The 14-residue long GCE-tag described here comprises the complete sequence of the HA tag. As such, the HA epitope can still be exploited for other applications, such as immunoblot, immunofluorescence, and immunoprecipitation (Figs. 2b and 5d). To expand the versatility of the tag, we tested whether the HA epitope can be replaced by FLAG (8 residues) or Myc (10 residues) epitopes (Fig. 8 and Additional file 1: Figure S6). GFP-SKL constructs carrying HA/FLAG/Myc GCE-tags were successfully expressed in cells, with SiR-Tet fluorescence co-localizing with GFP (Pearson’s correlation values: FLAG, 0.87; Myc, 0.67) (Fig. 8a, b upper panel, and Additional file 1: Figure S6a, b). Efficient labeling of exosomes was also obtained with the FLAG and Myc tag versions conjugated to Exo70, as indicated by live-cell imaging and in-gel TAMRA fluorescence (Fig. 8c upper panel and Additional file 1: Figure S6c, e). MT labeling, however, appeared to be compromised using FLAG/Myc GCE-tags, with very few cells exhibiting MT staining using the Myc GCE-tag (Fig. 8d upper panel and Additional file 1: Figure S6d). Reduced specific labeling was also observed using in-gel SiR fluorescence (Additional file 1: Figure S6f). However, while MT staining was more prominent using FLAG GCE-tag, higher labeling was observed for Myc GCE-tag using in-gel fluorescence. This data suggests that in some cases, the total level of labeled protein does not reflect its ability to label a specific cellular structure. Collectively, these results demonstrate that the system is versatile, in terms of the epitope used in the tag. But, while the HA version of the tag appears to be robust, labeling using the other epitope versions needs to be evaluated more carefully.
Last, we tested how removing the epitope sequence from the GCE-tag will affect labeling (Additional file 1: Figure S1i). In other words, is a sequence encoding GGSG linker followed by a TAG is sufficient for GCE-based bioorthogonal labeling of proteins? Almost no specific labeling was obtained upon tagging α-tubulin with a GCE-tag that lacks the HA sequence both by in-gel fluorescence and live-cell imaging (Fig. 8d bottom panel and Additional file 1: Figure S6f). For peroxisomes and exosomes, specific labeling was obtained, albeit at reduced levels (Fig. 8b, c bottom panels). In peroxisomes, the reduced labeling was consistent with the reduced expression of the protein observed by western blot (Fig. 8a, b bottom panel; Pearson’s correlations, 0.76). Reduced specific labeling was also observed for Exo70 using in-gel fluorescence (Additional file 1: Figure S6e), raising the possibility that the reduced labeling observed in cells is a result of failure to incorporate the ncAA during translation. Therefore, in specific cases in which the length of the tag is critical for preserving the function of the protein, the GCE-tag may be reduced to as few as five residues. Yet, this comes at the price of labeling efficiency and thus should be tested on a case-by-case basis.
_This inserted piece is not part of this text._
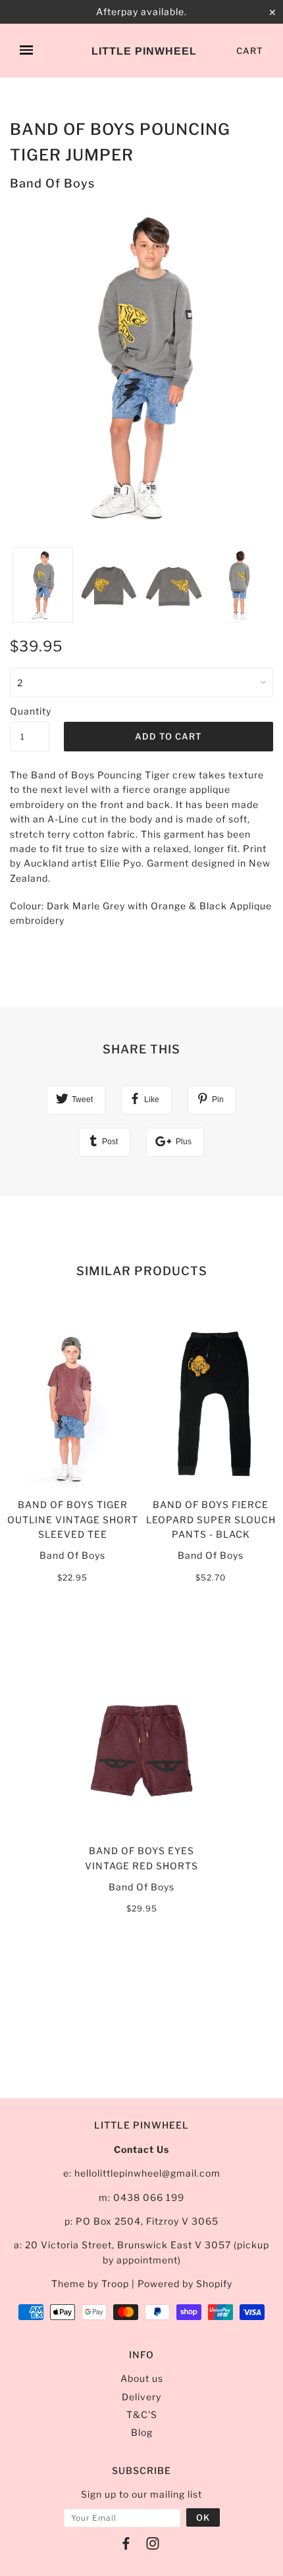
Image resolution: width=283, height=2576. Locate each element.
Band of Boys (52, 183)
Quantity (29, 711)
In this work, we present a generic, small tag for labeling proteins in live mammalian cells with Fl-dyes through GCE and bioorthogonal chemistry, using a single expression vector. Efficient and specific labeling with Fl-dyes was observed for various intracellular structures and compartments, including MTs, PM, exosomes, lysosomes, MVBs, peroxisomes, and ER using appropriate tag-bearing markers, and for extracellular and cytosolic proteins that carry the tag. By adding 14 residues to the N-terminal of proteins, we minimized the need for prior knowledge on the protein and bypassed the screening step currently associated with the technique. Moreover, by inserting the TAG codon at the beginning of the coding sequence (rather than in the middle of the sequence), we avoided the expression of truncated proteins. As labeling efficiencies obtained using the GCE-tag were either comparable or superior to site-specific labeling, the GCE-tag presented here provide an attractive, easy-to-implement, alternative for bioorthogonal labeling of proteins modified to carry a ncAA.
The GCE-tag reported here is considerably smaller than Fl-protein tags and self-labeling protein tags (GCE-tag, ~ 1.5 kDa; GFP, 27 kDa; SNAP-tag, 19 kDa) [1, 2]. The only tag with a comparable size to that of the GCE-tag is the 12 amino-acid-long FlAsH tag . However, labeling proteins with FlAsH tags rely on biarsenical-functionalized fluorescent dyes, which exhibit unspecific binding to cellular membranes and are toxic to cells . Therefore, although adding a tag is not as elegant as site-specific labeling, the GCE-tag stands as one of the shortest tags available for fluorescence labeling of proteins and organelles in live cells.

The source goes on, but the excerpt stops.